**TASK DETAILS:** Write out, from the entries below, exactly the lines that run between the lines holding "Restart measurement with" and "Open the table of contents sidebar icon", inclusive, and stop there.

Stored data
+ + + + +

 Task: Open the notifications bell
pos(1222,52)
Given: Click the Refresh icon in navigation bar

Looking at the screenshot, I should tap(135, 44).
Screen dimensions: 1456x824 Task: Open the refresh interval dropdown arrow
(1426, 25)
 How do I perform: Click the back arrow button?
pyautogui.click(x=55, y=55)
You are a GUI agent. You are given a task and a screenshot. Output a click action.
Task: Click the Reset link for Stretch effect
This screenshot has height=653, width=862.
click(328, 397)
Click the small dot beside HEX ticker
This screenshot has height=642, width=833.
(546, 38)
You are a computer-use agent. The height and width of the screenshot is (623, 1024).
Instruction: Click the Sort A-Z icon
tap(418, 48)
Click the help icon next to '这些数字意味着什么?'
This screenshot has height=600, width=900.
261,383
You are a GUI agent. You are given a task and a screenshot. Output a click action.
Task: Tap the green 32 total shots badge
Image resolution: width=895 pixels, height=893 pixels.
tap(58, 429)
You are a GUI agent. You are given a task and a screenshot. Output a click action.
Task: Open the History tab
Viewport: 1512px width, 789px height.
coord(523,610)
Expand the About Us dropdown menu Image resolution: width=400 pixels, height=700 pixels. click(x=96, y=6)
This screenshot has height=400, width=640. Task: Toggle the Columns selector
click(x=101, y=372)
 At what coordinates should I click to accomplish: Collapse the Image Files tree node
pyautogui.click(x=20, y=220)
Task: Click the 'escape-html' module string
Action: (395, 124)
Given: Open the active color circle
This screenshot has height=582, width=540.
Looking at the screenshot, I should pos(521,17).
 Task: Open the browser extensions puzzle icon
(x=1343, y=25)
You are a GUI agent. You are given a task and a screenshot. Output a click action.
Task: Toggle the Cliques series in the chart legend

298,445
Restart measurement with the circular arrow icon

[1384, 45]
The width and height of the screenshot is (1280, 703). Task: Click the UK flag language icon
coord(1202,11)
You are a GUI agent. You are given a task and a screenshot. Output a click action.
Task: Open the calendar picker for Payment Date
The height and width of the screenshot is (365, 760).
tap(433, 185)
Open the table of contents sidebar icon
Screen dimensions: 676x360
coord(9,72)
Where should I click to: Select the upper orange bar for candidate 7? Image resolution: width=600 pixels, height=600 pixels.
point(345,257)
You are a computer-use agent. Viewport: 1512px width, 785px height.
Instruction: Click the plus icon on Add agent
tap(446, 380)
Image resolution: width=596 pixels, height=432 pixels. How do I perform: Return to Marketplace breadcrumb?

+ + + + +

**COMPLETED EXERCISE:**
Restart measurement with the circular arrow icon

[1384, 45]
The width and height of the screenshot is (1280, 703). Task: Click the UK flag language icon
coord(1202,11)
You are a GUI agent. You are given a task and a screenshot. Output a click action.
Task: Open the calendar picker for Payment Date
The height and width of the screenshot is (365, 760).
tap(433, 185)
Open the table of contents sidebar icon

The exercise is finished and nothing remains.